Sie teilen sich die Chefetage
Kim Berenice GeserBeni Böhlen sitzt an einem grossen Holztisch im Empfangszimmer der Fennotex AG, das auch als Showroom dient. Neben ihm sein Co-Geschäftsführer Claudio Pasztor. Dieser stiess vor sechs Jahren zu «Fennotex». Seit einem Jahr teilen sich die beiden Männer die Geschäftsleitung des Unternehmens. Für sie ein Entscheid, der organisch gewachsen ist und dem Zeitgeist entspricht. Warum? «Weil es keinen Chef gibt, der alles kann», konstatiert Böhlen, der das Familienunternehmen 2011 übernahm.
Sie ergänzen sich
Dabei begann die Geschichte der geteilten Geschäftsführung mit einer klaren Trennung. Claudio Pasztor übernahm Anfang 2017 die Geschäftsleitung der damals neu gegründeten Tochterfirma Fennostitch.
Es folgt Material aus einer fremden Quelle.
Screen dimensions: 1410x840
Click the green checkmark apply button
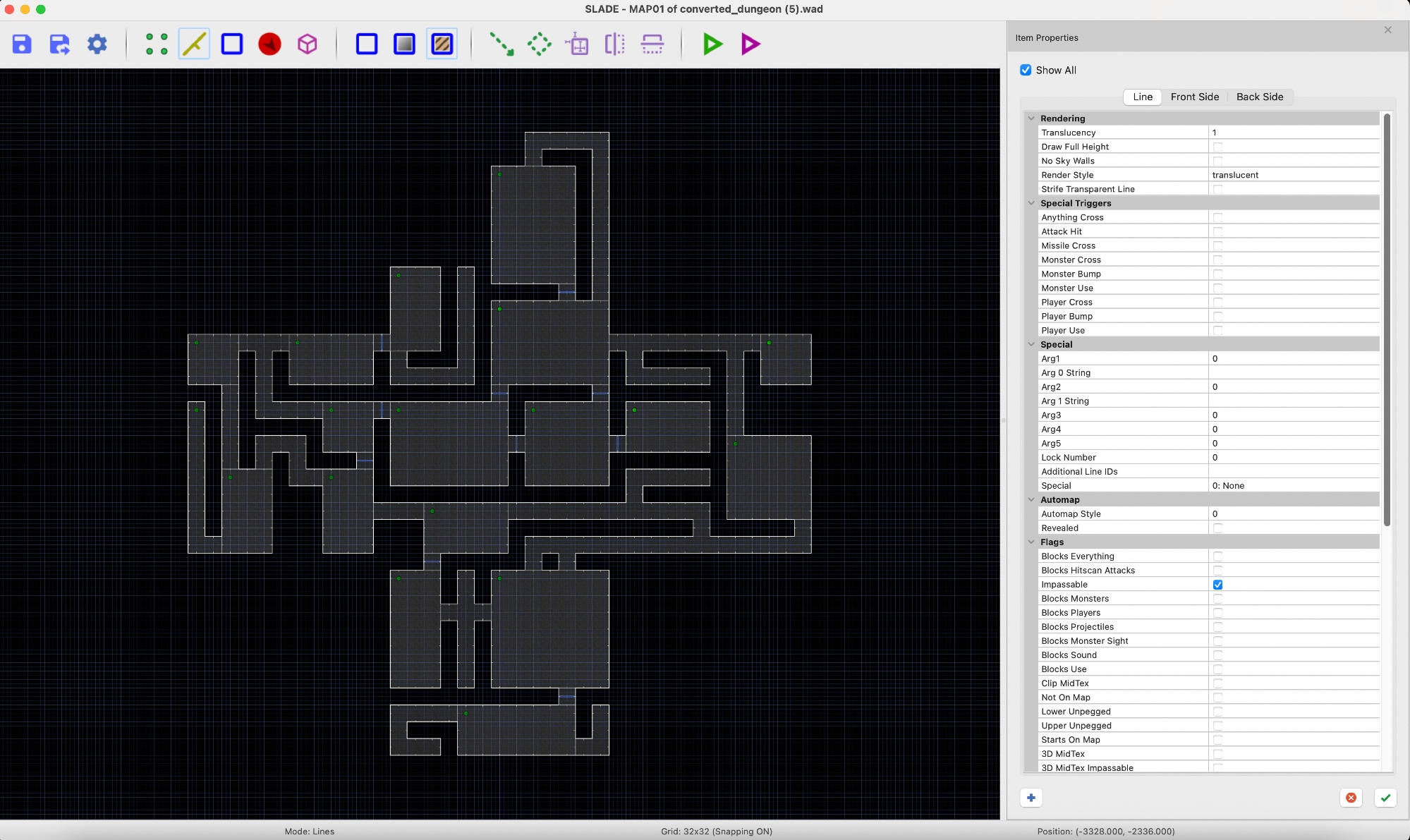(x=1385, y=798)
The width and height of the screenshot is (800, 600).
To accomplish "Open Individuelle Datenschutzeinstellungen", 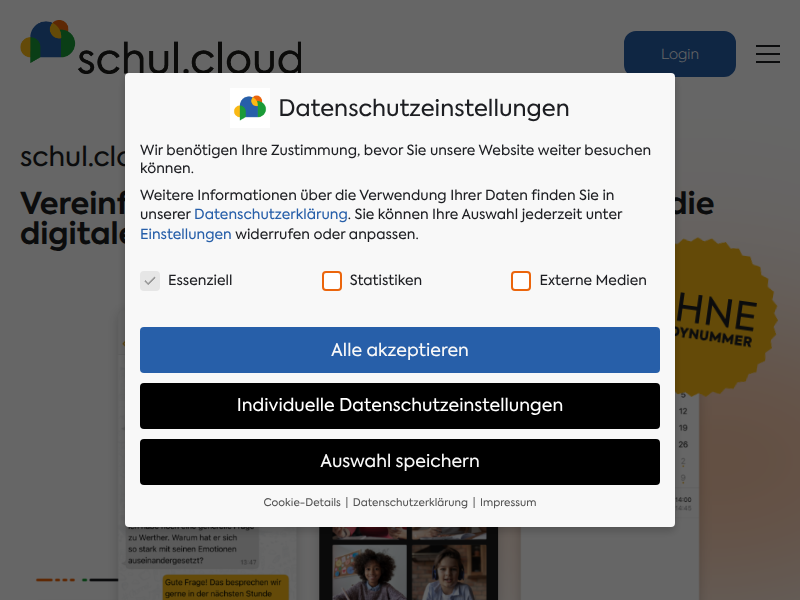I will pos(400,406).
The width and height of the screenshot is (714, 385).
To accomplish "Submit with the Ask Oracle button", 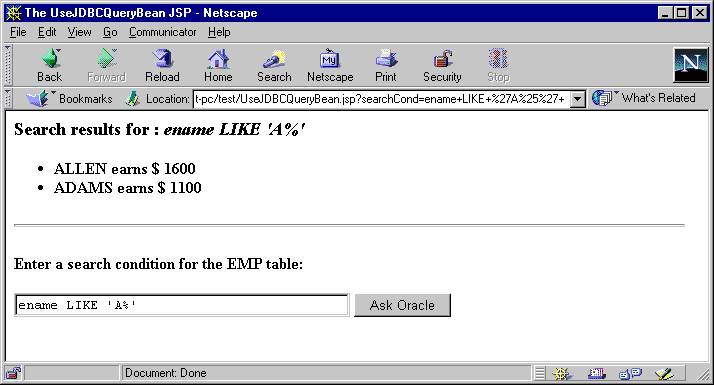I will tap(403, 305).
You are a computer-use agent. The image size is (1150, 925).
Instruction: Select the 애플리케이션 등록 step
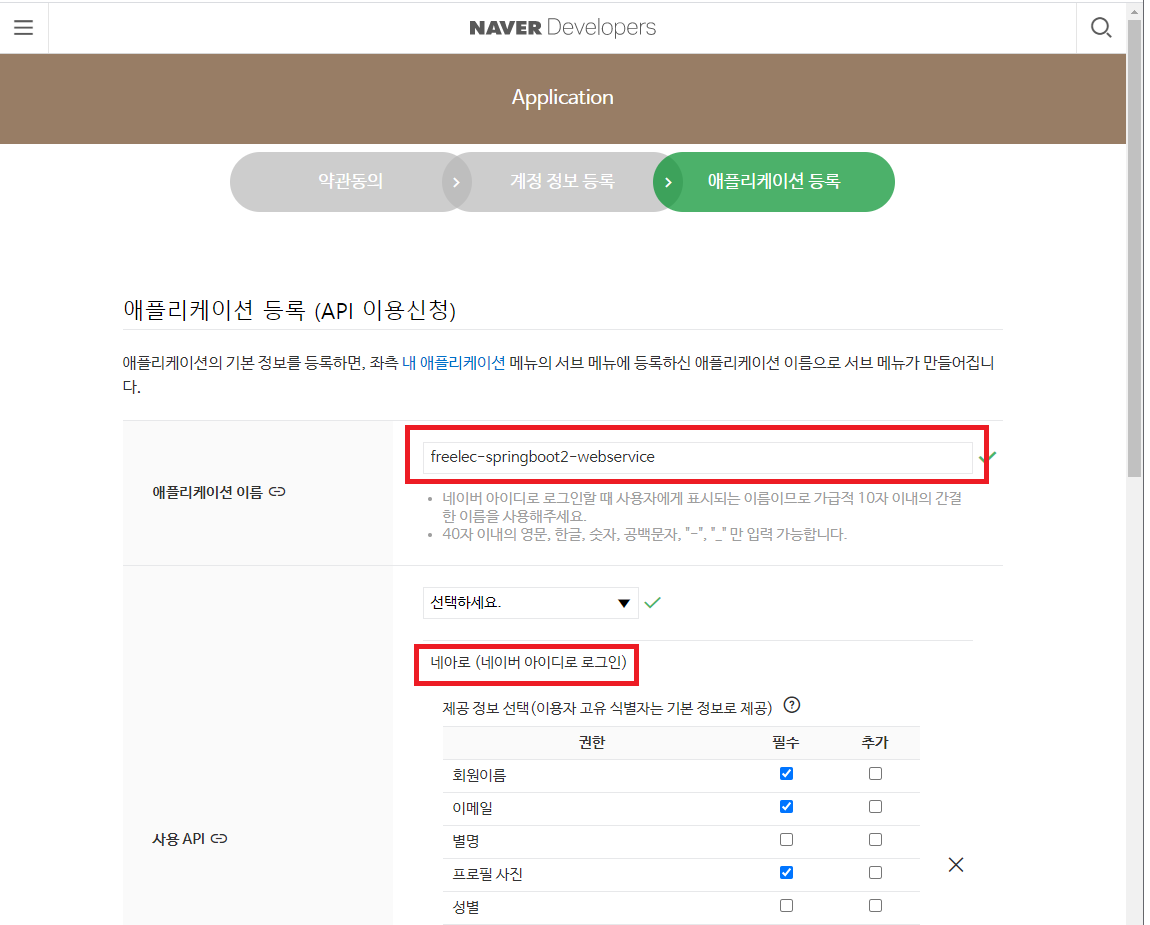click(774, 182)
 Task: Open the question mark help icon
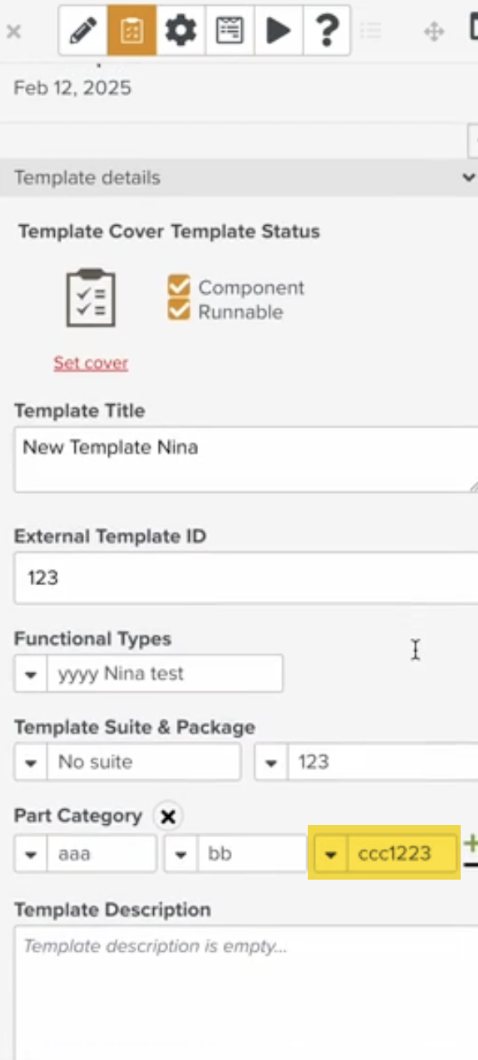point(327,30)
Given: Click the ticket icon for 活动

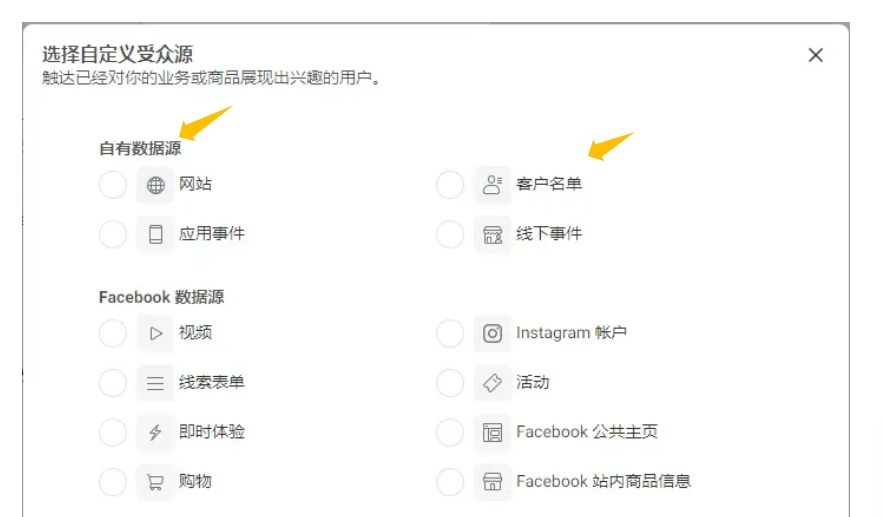Looking at the screenshot, I should click(x=492, y=383).
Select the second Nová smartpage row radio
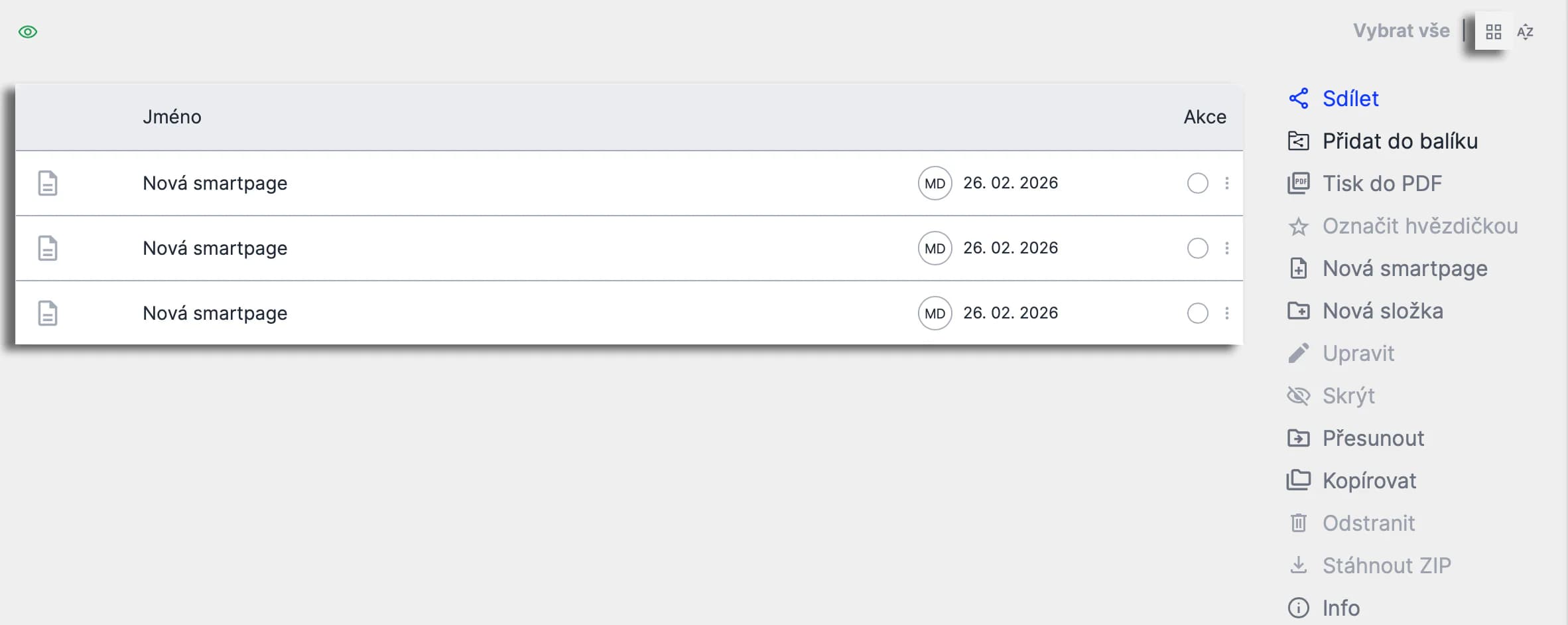 click(1197, 248)
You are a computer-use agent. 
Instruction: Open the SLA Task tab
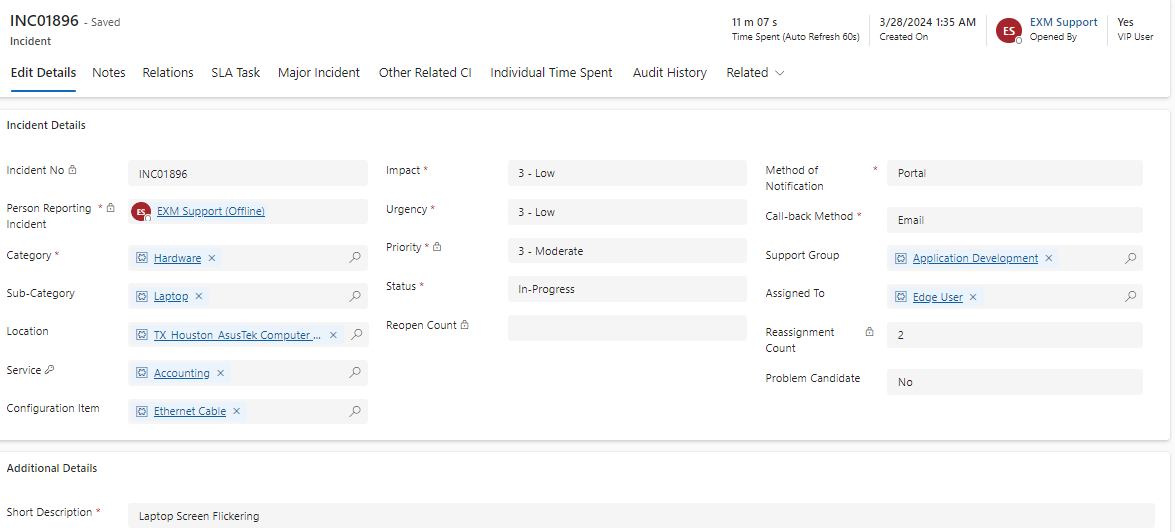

Diese sollte sich auf das Besticken von Kleidern spezialisieren und so auch Wünsche von kleineren Kunden abdecken, während die Fennotex AG sich weiterhin auf grössere Kunden und ihre Kernkompetenz – die Konzeptionierung und Ausarbeitung individueller Arbeits-, Sicherheits- und Teamsportbekleidung – konzentrieren konnte.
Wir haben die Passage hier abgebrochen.